AI 용어집
인공지능 완전 사전
Model-Based Offline RL
Offline reinforcement learning approach that learns a dynamic model of the environment to generate synthetic data and improve the policy without real interaction.
Imagination Rollouts
Simulated trajectories generated using the learned model of the environment to explore potential future states without real interaction with the environment.
Conservative Policy Optimization
Algorithm that explicitly penalizes policies that significantly deviate from the training data behavior to avoid extrapolation errors.
Uncertainty Quantification
Technique to estimate the uncertainty of the dynamic model in out-of-distribution regions to guide exploration and avoid catastrophic errors.
Ensemble Models
Collection of multiple dynamic models trained with different initializations to estimate epistemic uncertainty through prediction variance.
Trajectory Transformers
Transformer architecture that models trajectories as sequences of states, actions, and rewards to predict future transitions in offline learning.

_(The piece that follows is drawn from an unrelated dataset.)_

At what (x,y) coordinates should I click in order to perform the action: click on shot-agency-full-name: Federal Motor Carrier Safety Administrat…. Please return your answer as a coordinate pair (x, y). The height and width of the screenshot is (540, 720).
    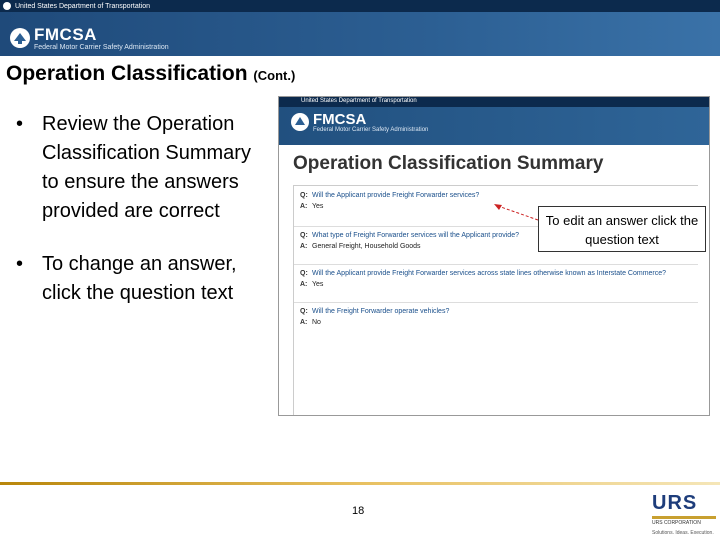
    Looking at the image, I should click on (371, 130).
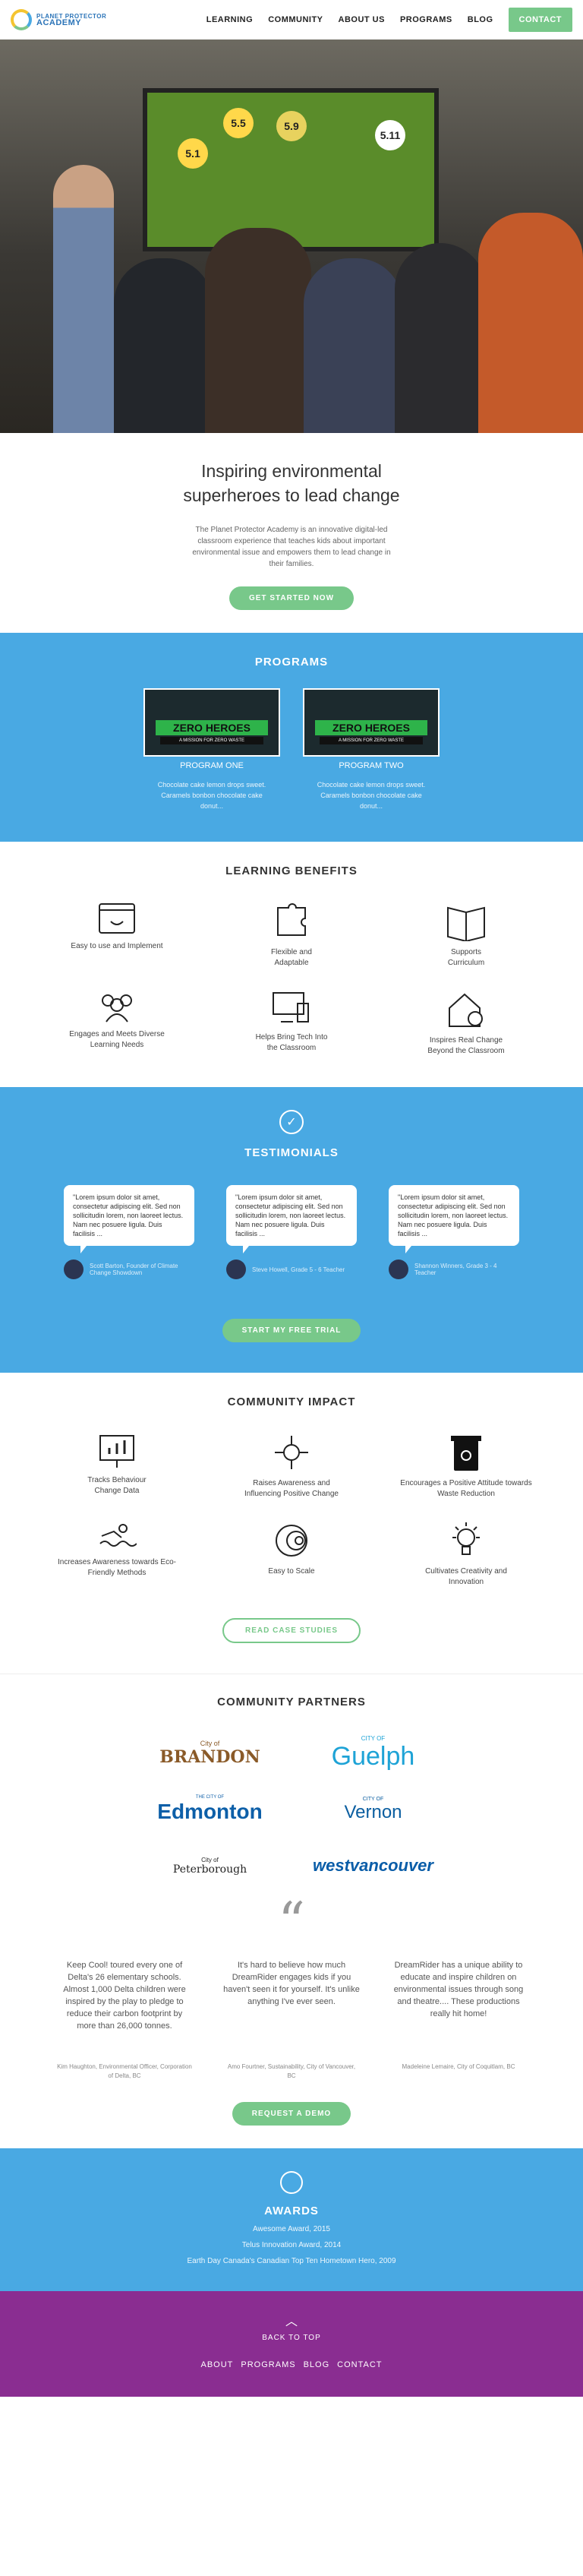  I want to click on nav-programs: PROGRAMS, so click(426, 19).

Offline-to-Online Transfer
Process of transferring a policy learned offline to an online environment for refinement and continuous adaptation with real interaction.
Model Ensembling
Technique using multiple dynamic models to capture different hypotheses about state transition and improve prediction robustness.
Advantage Weighted Regression
Offline method that weights actions in training data according to their estimated advantage to improve policy beyond simple cloning.
Out-of-Distribution Detection
Mechanism to identify when states generated by the model significantly deviate from the original training data distribution.